# Dx coding definitive dx and signs and symptoms



## fender1921 (Feb 13, 2012)

Hello,

I need some help!! We are in a hot debate at work about coding signs and symptoms when a definitive dx has been established.....  

Ex: say a pt came in with fever,cough and runny nose the Physician coded Upper Respiratory Infection, can you also code the cough if needed.....

The ICD-9 book says no, quite a few seminar instructors say yes....  Any thoughts?....


----------



## mshay134 (Feb 13, 2012)

When there is a definitive diagnosis, then you would not code the signs and symptoms


----------



## OCD_coder (Feb 13, 2012)

Although the ICD-9 book says do not code signs and symptoms, follow the direction of the company you are billing for.  They may have reasons for including signs or symptoms.

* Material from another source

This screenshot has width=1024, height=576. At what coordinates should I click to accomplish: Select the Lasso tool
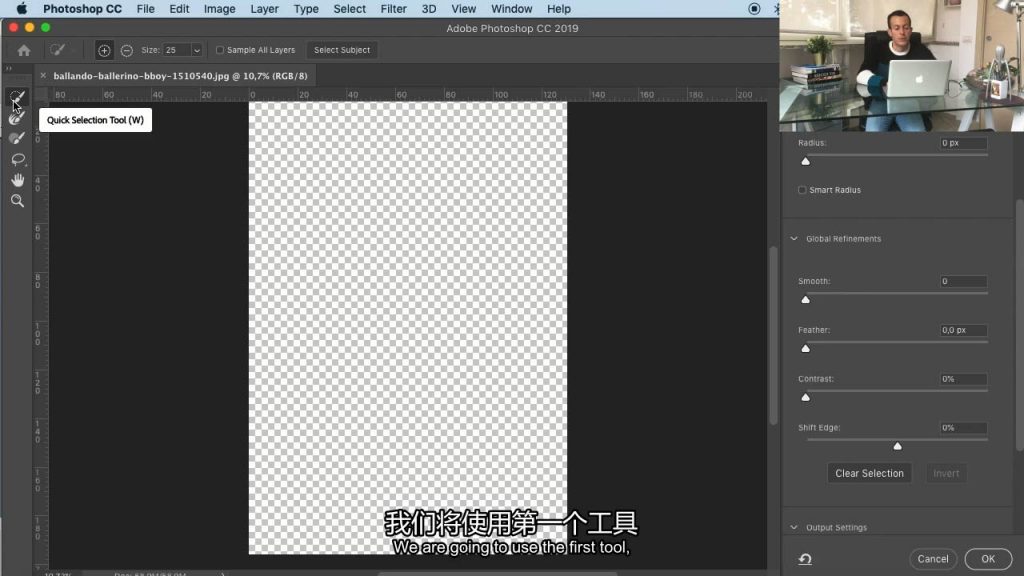coord(17,159)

Based on personal experience I had an employer that had payor's who wanted signs and symptoms listed first, with the difinitive Dx listed last before they would pay for encounters.  It's how they justified the medical necessity.

Just an FYI.


----------



## mitchellde (Feb 13, 2012)

We follow coding guidelines and they say to not code the symptoms with the definitive dx unless the documentation supports that the symptoms relate to something yet undiagnosed.  So  list one or the other but not both.


----------



## emily.cook@selfmedicalgroup.org (May 8, 2019)

*Coding URI with Cough*

We have several girls at my work that are Auditors and we were curious on others opinions.

We have a child that presents with a URI and Cough which yes the cough is a signs and symptom of the URI but what if the provider prescribes Amoxicillin for the URI but then prescribes Bromfed for the cough, can you code the cough since a different rx is being used to treat the cough?  

Thank you!!


----------



## mitchellde (May 8, 2019)

If the cough is represented as a symptom of the URI then do not code it even if a separate treatment is being applied


----------